** Passage shown **
In December 2014, the Radcliffe Institute for Advanced Study at Harvard brought together 40 scholars from a wide range of disciplines in the social and natural sciences to talk about the future of “big data” in social science research. Major technical advancements have given social scientists access to new forms of data and sophisticated analytical tools, but the full potential of these resources has not yet been realized. The conference, hosted by the Joint Initiative on Neighborhood, Social Organization, and the Future of the City, aimed to share information about promising and successful approaches in order to promote broader participation in the use of big data for social science.
Within and beyond academic institutions, several research centers have emerged that use big data to advance the understanding of social issues. In the world of urban science and urban analytics, people trained in physics, statistics, and computer science—analytical techniques that that can comprehend the vast amounts of data available today—are applying their knowledge to important contemporary urban processes. The work produced in these centers is consistently interesting but also largely unconnected to ongoing academic scholarship in economics, political science, and sociology.
Meanwhile, within sociology, contemporary approaches to the city focus on poverty, neighborhood effects, and unemployment. These are critical issues, but researchers often rely on old methods and fail to take advantage of cutting-edge data and analytic techniques. Big data holds immense promise, but in order to take advantage of it, the technical experts and the subject-matter experts must bring these two distinct fields into conversation.

** Your task **
Using the passage on big data in social science, decide whether each statement agrees with it. Answer yes or no for each and quote the words that decide it. (a) The Radcliffe conference gathered 40 scholars. (b) The work from urban analytics research centers is closely tied to academic scholarship in sociology. (c) Sociologists studying the city commonly use cutting-edge data and analytic techniques.

** Data lines **
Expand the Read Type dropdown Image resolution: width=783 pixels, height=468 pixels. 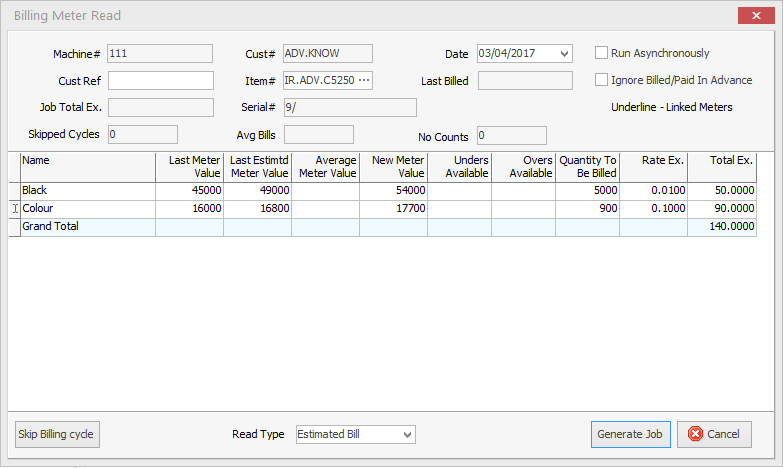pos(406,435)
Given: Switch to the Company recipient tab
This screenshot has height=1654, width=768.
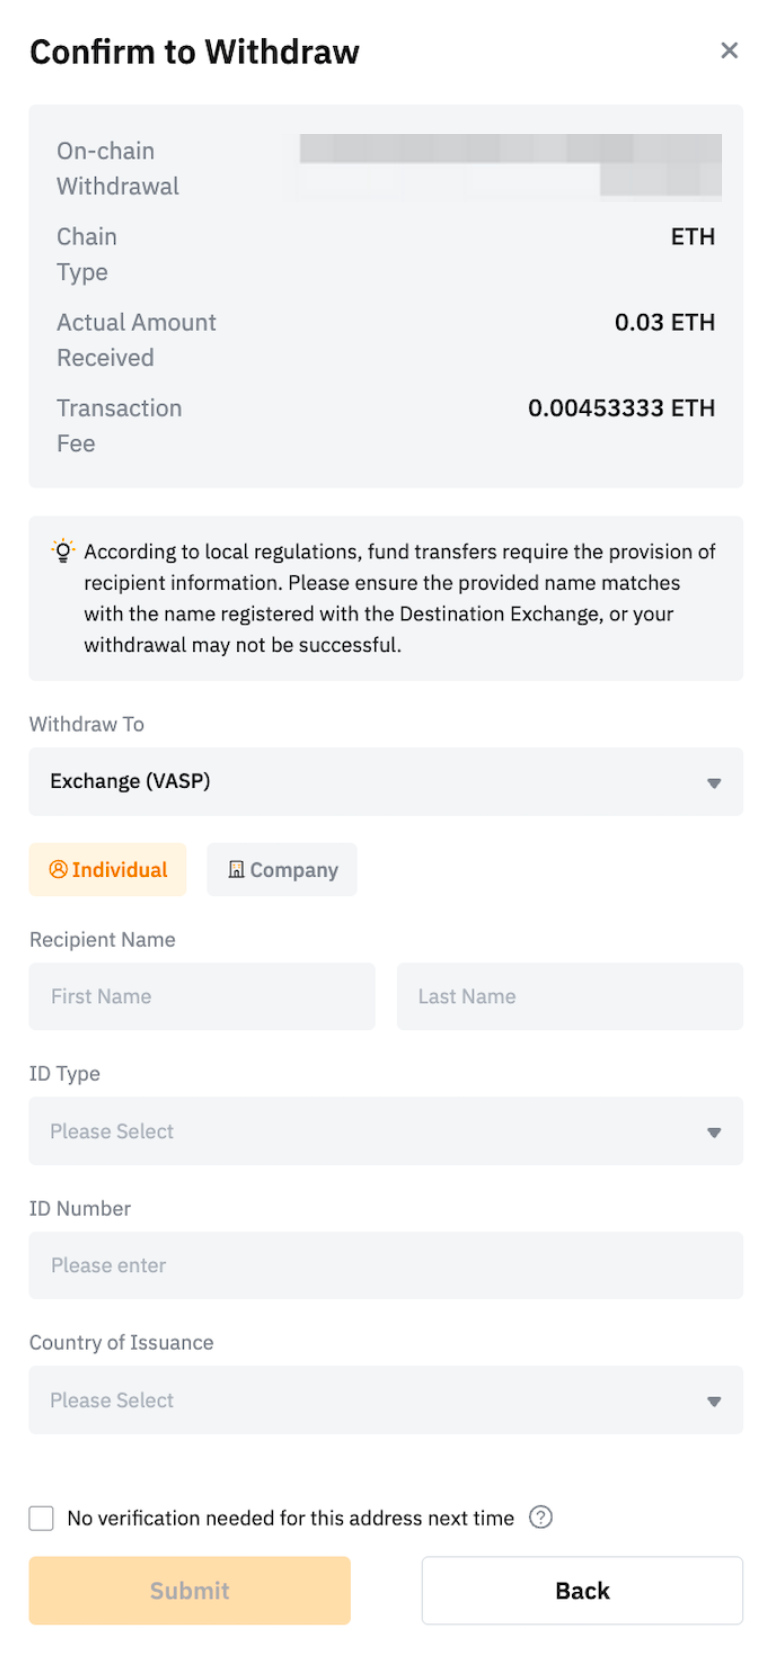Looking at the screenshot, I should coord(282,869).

** Task output **
(a) Yes: "brought together 40 scholars from a wide range of disciplines in the social and natural sciences"
(b) No: "largely unconnected to ongoing academic scholarship in economics, political science, and sociology"
(c) No: "researchers often rely on old methods and fail to take advantage of cutting-edge data and analytic techniques"